Jim Seach wrote:
> 
> --- Christopher Cain <[EMAIL PROTECTED]> wrote:
> >
> > In short, it is currently a needless exposure, and
> > certs are much more
> > important than most other resources. If I paid good
> > money for a real
> > cert signed by a CA, I would especially have a
> > comprehensive security
> > scheme in place to protect it. Leaving the password
> > sitting around would
> > be about the last thing I would possibly do. If your
> > box is compromised,
> > then your cert store is also unquestionably
> > compromised. If your store
> > is compromised, than every cert and private key in
> > that store is
> > worthless. That could potentially be catastrophic in
> > a business
> > environment, and would leave you open to all kinds
> > nasty things. If
> > someone gets ahold of your cert, bad, bad, BAD
> > things can happen. Just
> > ask Microsoft =)
> >
> > And if you should be cracked, and someone
> > masqaurades as you to do bad
> > things, that is a lawsuit you will not win because
> > you did not have take
> > resonable precautions against it.
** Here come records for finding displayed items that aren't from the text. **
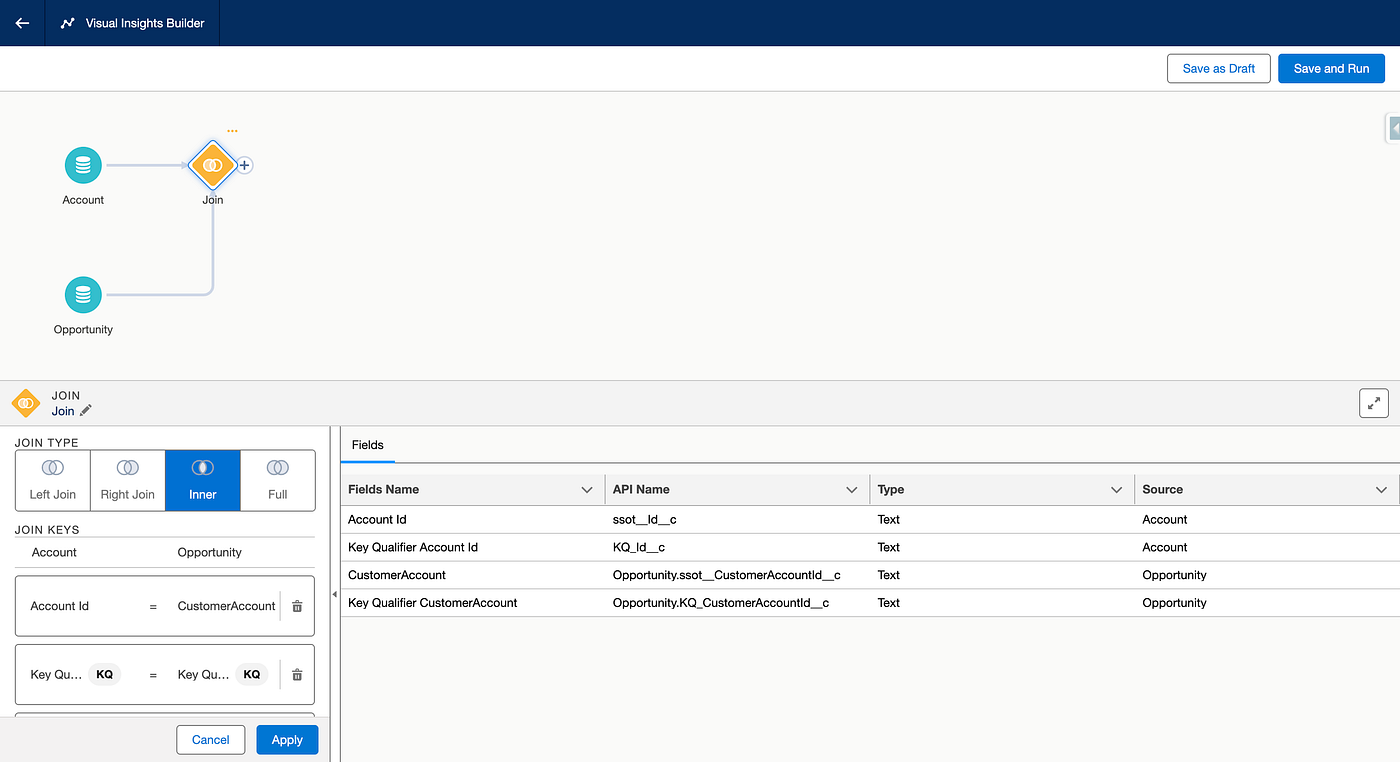This screenshot has height=762, width=1400.
Task: Open the Source column dropdown
Action: 1381,490
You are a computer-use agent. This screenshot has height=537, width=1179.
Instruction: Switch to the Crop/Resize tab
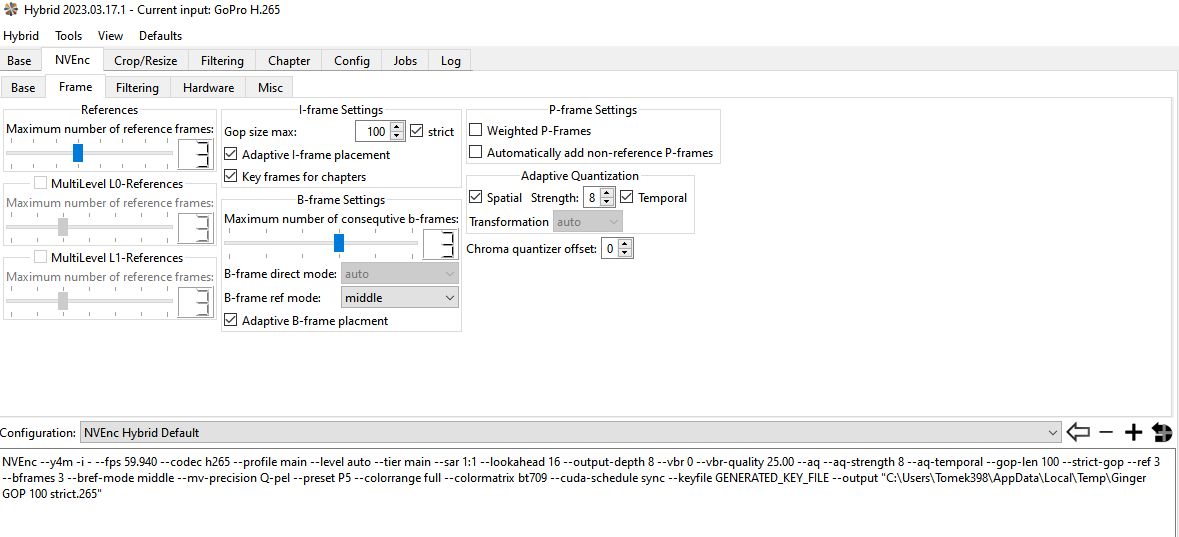(145, 60)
I realize that
> > this is all a bit of
> > Chicken Little-ism, but my point is that SSL
> > implementation is a serious
> > business. And I can choose to lock down the rest of
> > the stuff you
> > mention with a custom solution. I have no such
> > option with the SSL
> > implemention (short of hacking the code, which we
> > can't reasonably
> > expect people to have to do).
> >
> 
> One of the possible custom solutons is to encrypt the
> other information with your public key, then use the
> private key to decrypt the other sensitive
> information.  Since the info is signed with the public
> key, any developer could encrypt information that
> could only be retrieved by the system.  That way, the
> solution would scale.

The system would still have to have access to the private key, which
would have to be protected with some kind of PBE scheme, in which case
you are right back to specifying a password in the config files.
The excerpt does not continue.